__Task set__.
a: Decide whether each statement agrees with the book review: (i) the reviewer picked the book off the library shelf because of its author; (ii) the reviewer had read another of Damon Galgut's books before this one; (iii) Patrick Winter takes medication for anxiety. Answer yes or no for each, quoting the words of the review that decide it.
b: Write out the book review word for word from "So, The Beautiful" up to and including "Booker Prize winners...".

Friday, October 11, 2013

The Beautiful Screaming of Pigs - Damon Galgut

 
I think I am going to have to condense my reviews down if I am going to keep up with my reads... I'm reluctant to use a scoring system which I find too suffocating.  A linear numerical system to describe the thoughts, emotions, concepts, characters, etc etc within a novel?  How to indicate depth?  But maybe I'll try it out... so shall I use the conventional 5 star system?  I'm contorting my face and groaning, but yes, fine, I'll use that.  That way if I get really lazy or time poor I can simply record the score for the novel and move onto my next one.
 
So, The Beautiful Screaming of Pigs.  I had forgotten (until I read the bio on the book cover half way into the read) that I have actually read one of Damon Galgut's books (The Quarry) and really enjoyed it.  What actually attracted me to randomly select this book off the library shelf was not the author, but the title.  It really grabbed me, the incongruity of the words, the imagery they conjured up of suffering, shit, death and blood and of someone finding that beautiful?  It made me feel uneasy and I wanted to know more.  And then I read in the fine print that Galgut is a Man Booker Prize winner and I was sold.  I not a literary snob, but for some reason I always seem to like Man Booker Prize winners...
 
I was rewarded.  I really enjoyed this book.  I read it extremely quickly but that's not to diminish the depth of the content. In the Beautiful Screaming of Pigs, we travel with Patrick Winter on two journeys to Namibia.  One in the present with his mother a divorcee on her way to experience the country's first free elections and to see her new, trendily taboo, black, SWAPO member boyfriend; and one in the past as a soldier completing his military service and fighting against the liberation of an independent Namibia.  Patrick Winter has issues.  He's on medication for anxiety issues, his family life has been and still is dysfunctional, he's dealing with the changing face of his country and all the racial complexities that are inevitable when a new country is finding it's feet and the fact that he once faught against a people with whom he now sympathises. (Plus a few other issues but I don't want to spoil it!) 
 
The story behind the title becomes clear as we look into Patrick's past and as do the feelings it conjured up in me when first I saw it.  There is symbolism in the title that carries through the book, the idea that something horrific and frightening like the screaming of pigs, or a war, or a dysfunctional marriage, or a volatile relationship can often have beautiful consequences is a difficult but unavoidable truth.  It's a book that makes you think.  I like that.

[Items from a dataset]

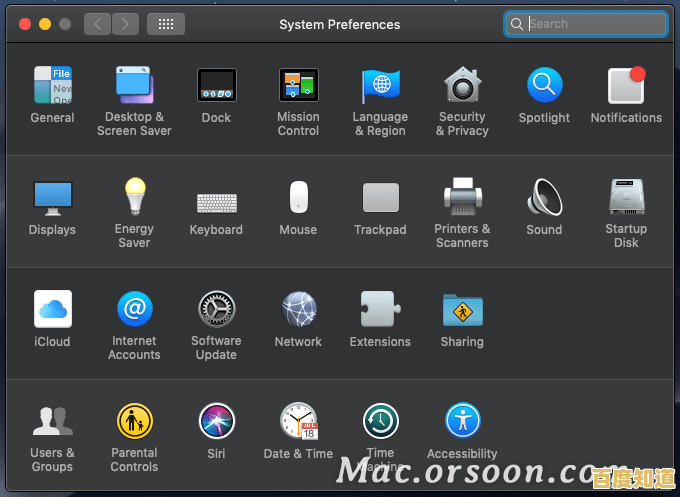This screenshot has height=497, width=680.
Task: Click the Show All grid button
Action: (166, 24)
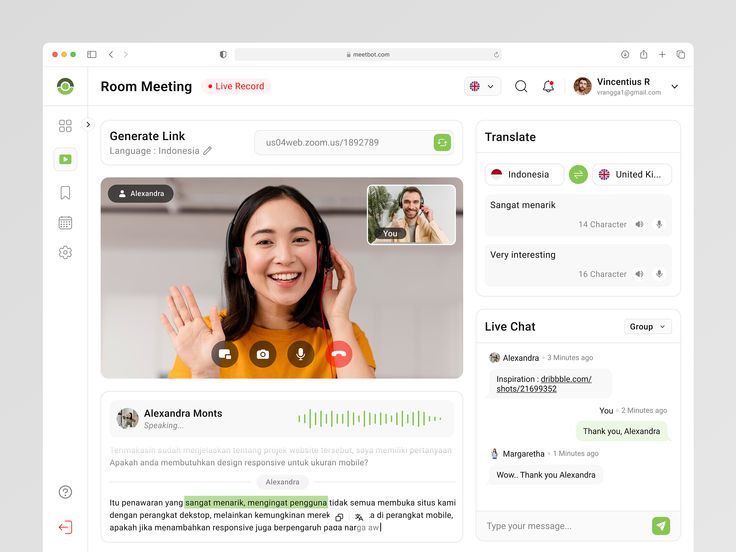The image size is (736, 552).
Task: Click the Type your message input field
Action: pyautogui.click(x=562, y=526)
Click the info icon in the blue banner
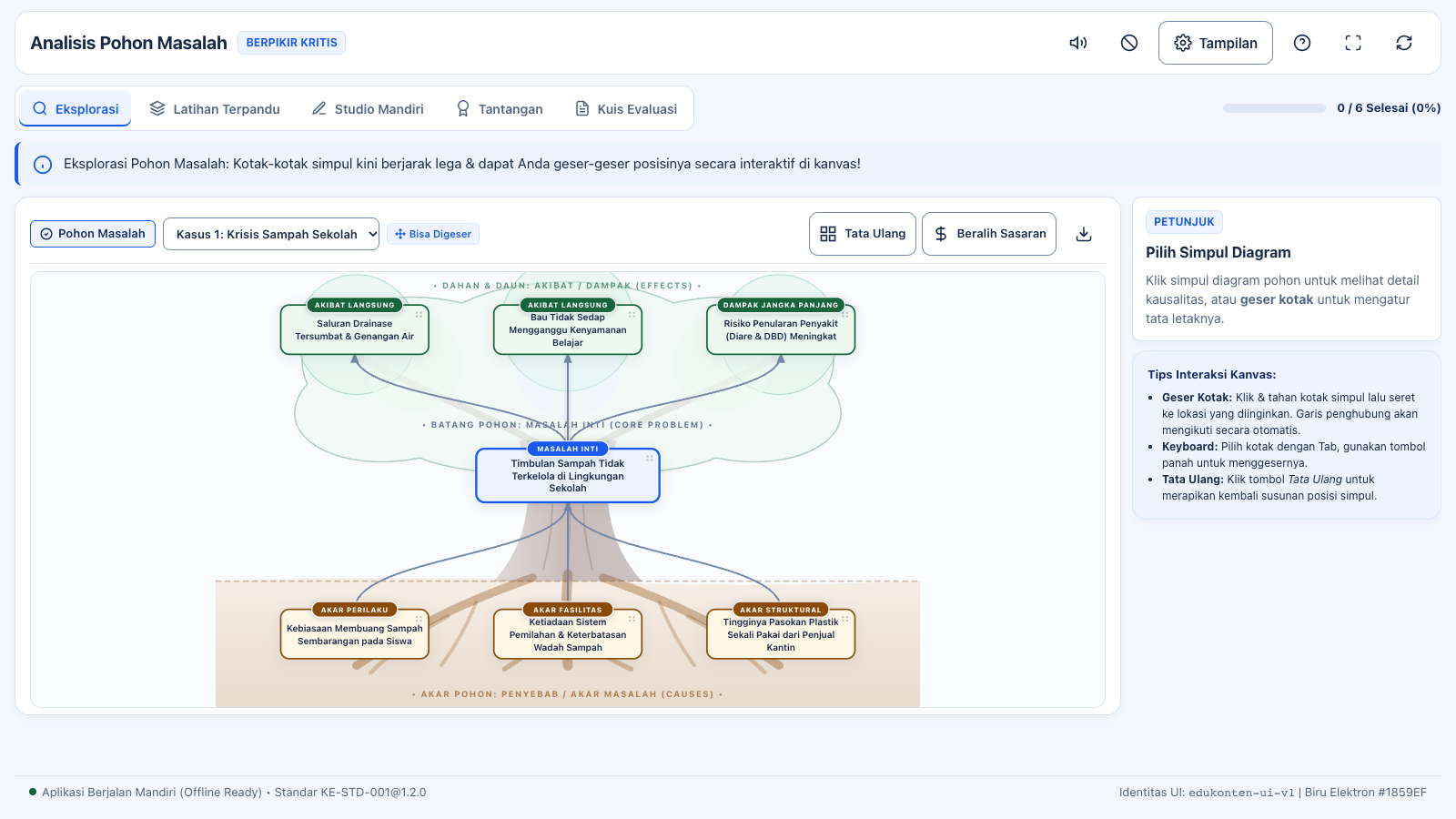 [43, 165]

__Responses by item number__.
a:
(i) No: "What actually attracted me to randomly select this book off the library shelf was not the author, but the title."
(ii) Yes: "I have actually read one of Damon Galgut's books (The Quarry) and really enjoyed it."
(iii) Yes: "He's on medication for anxiety issues"

b:
So, The Beautiful Screaming of Pigs.  I had forgotten (until I read the bio on the book cover half way into the read) that I have actually read one of Damon Galgut's books (The Quarry) and really enjoyed it.  What actually attracted me to randomly select this book off the library shelf was not the author, but the title.  It really grabbed me, the incongruity of the words, the imagery they conjured up of suffering, shit, death and blood and of someone finding that beautiful?  It made me feel uneasy and I wanted to know more.  And then I read in the fine print that Galgut is a Man Booker Prize winner and I was sold.  I not a literary snob, but for some reason I always seem to like Man Booker Prize winners...